* _Document text_
+-------+

HISTORY
Chartered as an academy in 1783, when
this territory belonged to North Carolina, and as a college in 1795
by the Territory of the United States South of the River Ohio,
Washington College was "the first real institution of learning
west of the Alleghanies." (Roosevelt's Winning of the West )
Our Scotch-Irish forbears had hardly
reared their cabins before they built this "log college" in
the wilderness.
General John Sevier, the leader of
those sturdy patriots in the battle of King's Mountain, was one of
the trustees, and it was on his motion that the College was named in
honor of Washington. The territory was still infested by hostile
tribes of Indians.
The founder and first President was the
Reverend Samuel Doak, of Virginia, whose parents came from the north
of Ireland. He graduated from Princeton College in 1775, studied
theology, and became the "apostle of learning and religion to
this region." The first donation (four hundred acres of land in
North Carolina) was from Colonel Waitstill Avery a signer of the
Mecklenburg Declaration. The College was within the territory of the
Watauga Association, famous as the first attempt at free government
on the part of native Americans. Such are but a few facts from a
history full of interest throughout. An indigenous product of this
section of the mountainous South the interests of the College have
ever been identified with those of the people, sharing their
struggles and privations, whether amid the perils of frontier life,
the vicissitudes of war or the endeavor to restore the losses thereby
entailed. Their descendants, being conservative and tenacious of
traditions, this venerable Alma Mater has a strong hold on their
sympathies. Mr Doak was at the head of the institution for
thirty-eight years. It has sent forth numbers of useful men in every
generation since its founding, not a few of whom have been eminent in
the services of Church and State. There have been twelve presidents
one of whom died before entering upon his duties. For a while during
the Civil War, and a short period in the early seventies, (1870's)

+-------+

* _Information provided_
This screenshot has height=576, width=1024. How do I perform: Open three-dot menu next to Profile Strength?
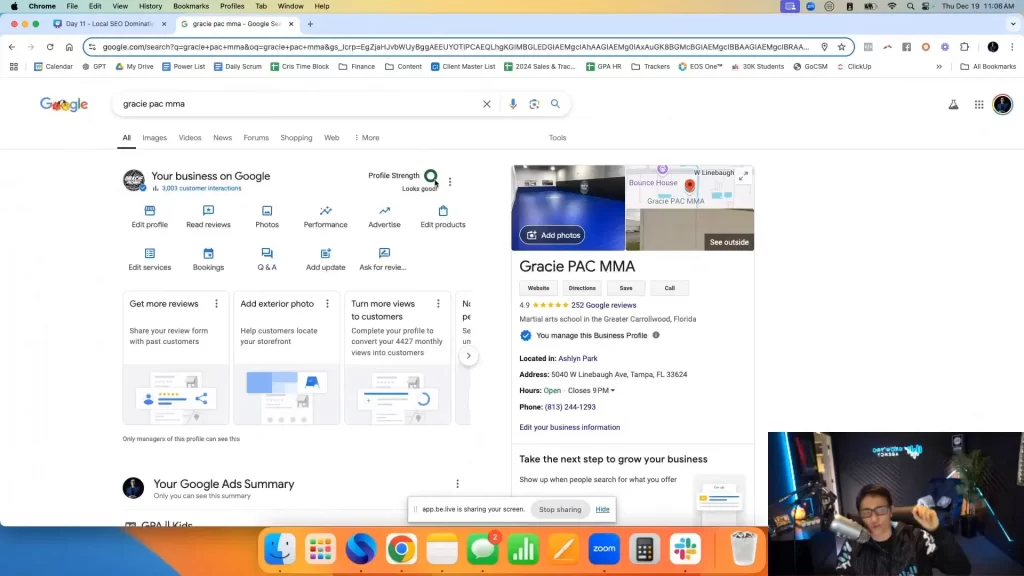[x=450, y=182]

+-------+

* _The task_
Please reproduce the Washington College history in full, word for word.

* _Output of the exercise_
HISTORY
Chartered as an academy in 1783, when
this territory belonged to North Carolina, and as a college in 1795
by the Territory of the United States South of the River Ohio,
Washington College was "the first real institution of learning
west of the Alleghanies." (Roosevelt's Winning of the West )
Our Scotch-Irish forbears had hardly
reared their cabins before they built this "log college" in
the wilderness.
General John Sevier, the leader of
those sturdy patriots in the battle of King's Mountain, was one of
the trustees, and it was on his motion that the College was named in
honor of Washington. The territory was still infested by hostile
tribes of Indians.
The founder and first President was the
Reverend Samuel Doak, of Virginia, whose parents came from the north
of Ireland. He graduated from Princeton College in 1775, studied
theology, and became the "apostle of learning and religion to
this region." The first donation (four hundred acres of land in
North Carolina) was from Colonel Waitstill Avery a signer of the
Mecklenburg Declaration. The College was within the territory of the
Watauga Association, famous as the first attempt at free government
on the part of native Americans. Such are but a few facts from a
history full of interest throughout. An indigenous product of this
section of the mountainous South the interests of the College have
ever been identified with those of the people, sharing their
struggles and privations, whether amid the perils of frontier life,
the vicissitudes of war or the endeavor to restore the losses thereby
entailed. Their descendants, being conservative and tenacious of
traditions, this venerable Alma Mater has a strong hold on their
sympathies. Mr Doak was at the head of the institution for
thirty-eight years. It has sent forth numbers of useful men in every
generation since its founding, not a few of whom have been eminent in
the services of Church and State. There have been twelve presidents
one of whom died before entering upon his duties. For a while during
the Civil War, and a short period in the early seventies, (1870's)